==== Material provided ====

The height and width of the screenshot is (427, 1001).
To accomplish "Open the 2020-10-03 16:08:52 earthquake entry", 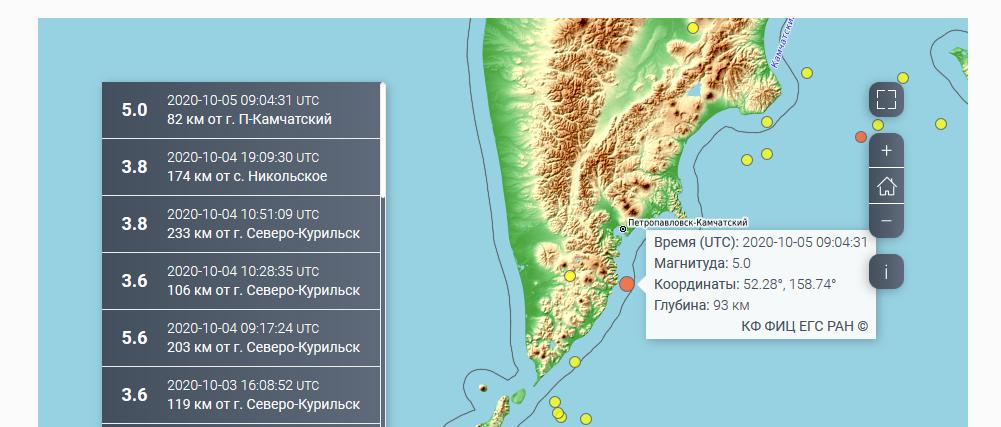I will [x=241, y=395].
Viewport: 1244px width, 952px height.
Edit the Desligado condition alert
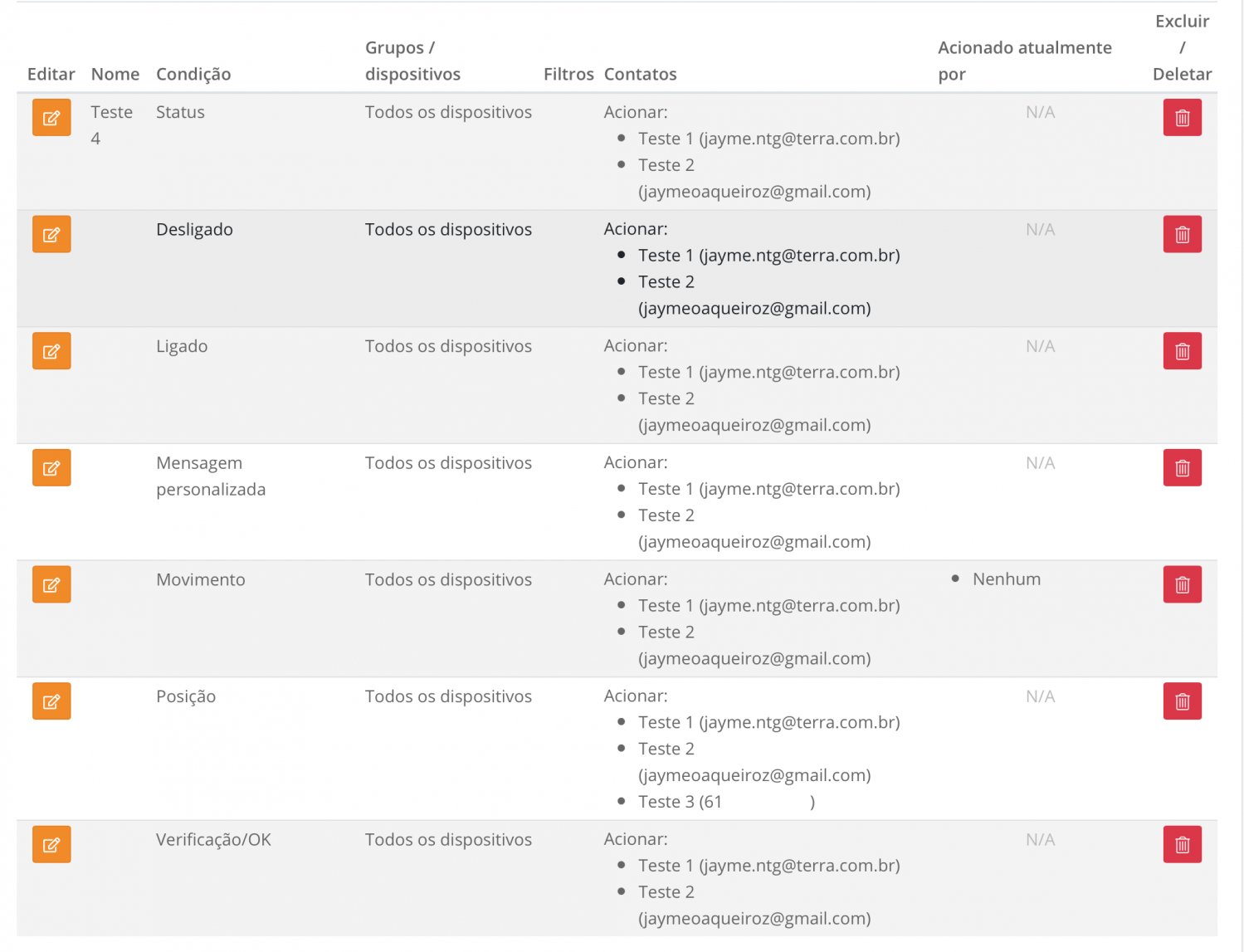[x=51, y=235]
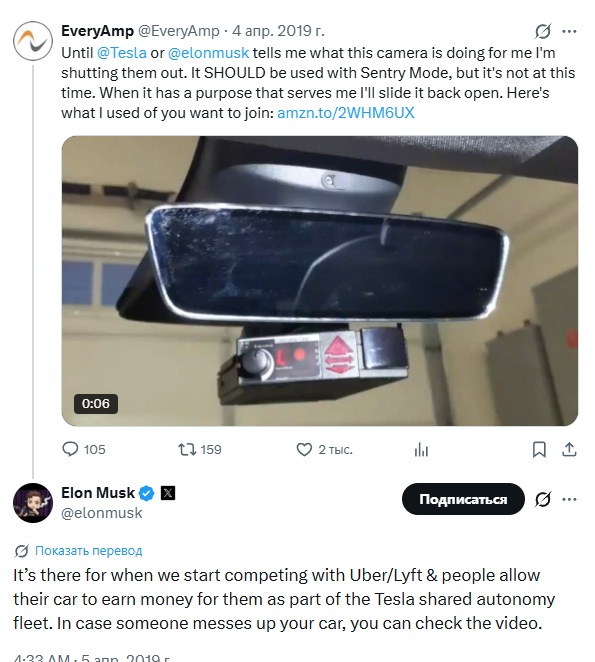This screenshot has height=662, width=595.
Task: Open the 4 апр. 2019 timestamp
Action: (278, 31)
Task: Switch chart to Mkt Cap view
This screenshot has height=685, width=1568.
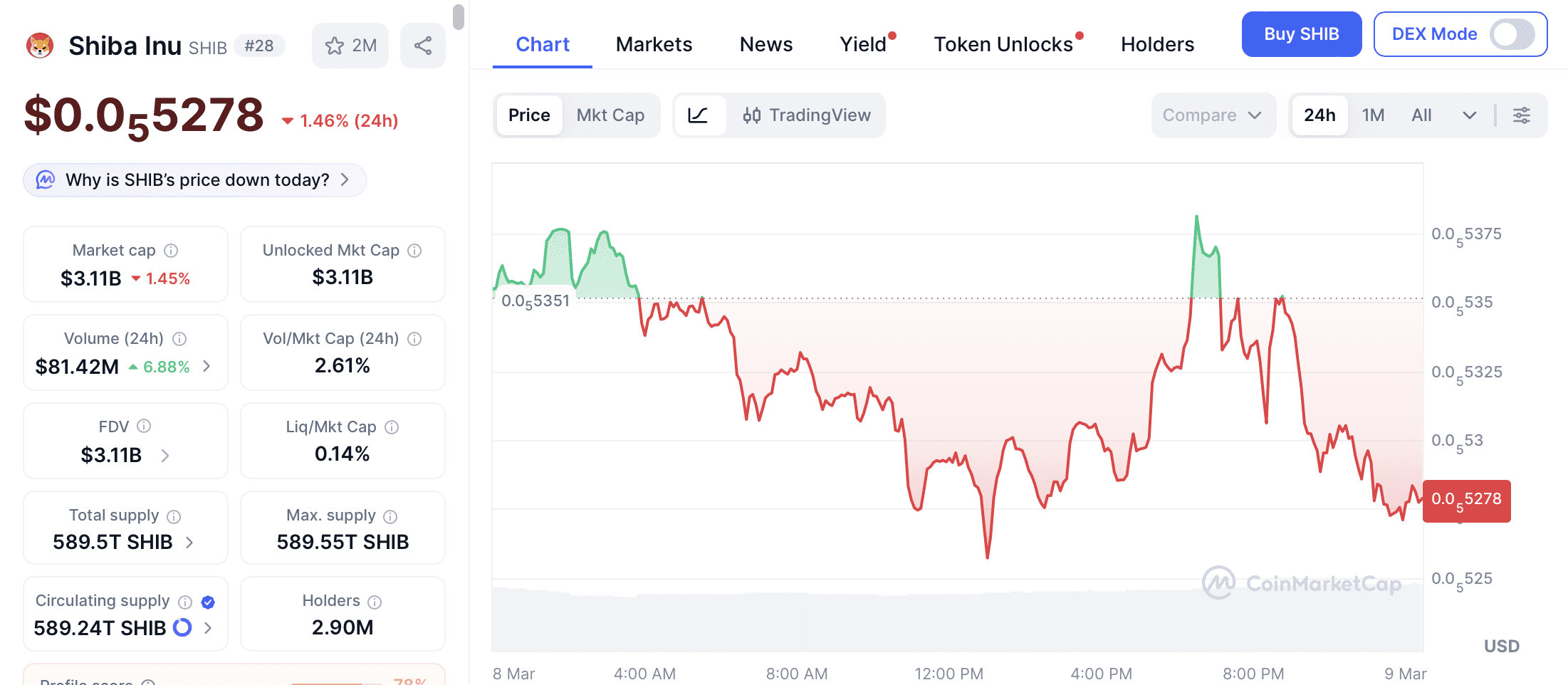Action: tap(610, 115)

====

* [Task] The expected output is an exact copy of the lines from the one with "Task: Switch chart to Mkt Cap view" to the final line of the entries above, pictures excepted; please include both ends.

* [Written answer]
Task: Switch chart to Mkt Cap view
This screenshot has height=685, width=1568.
Action: tap(610, 115)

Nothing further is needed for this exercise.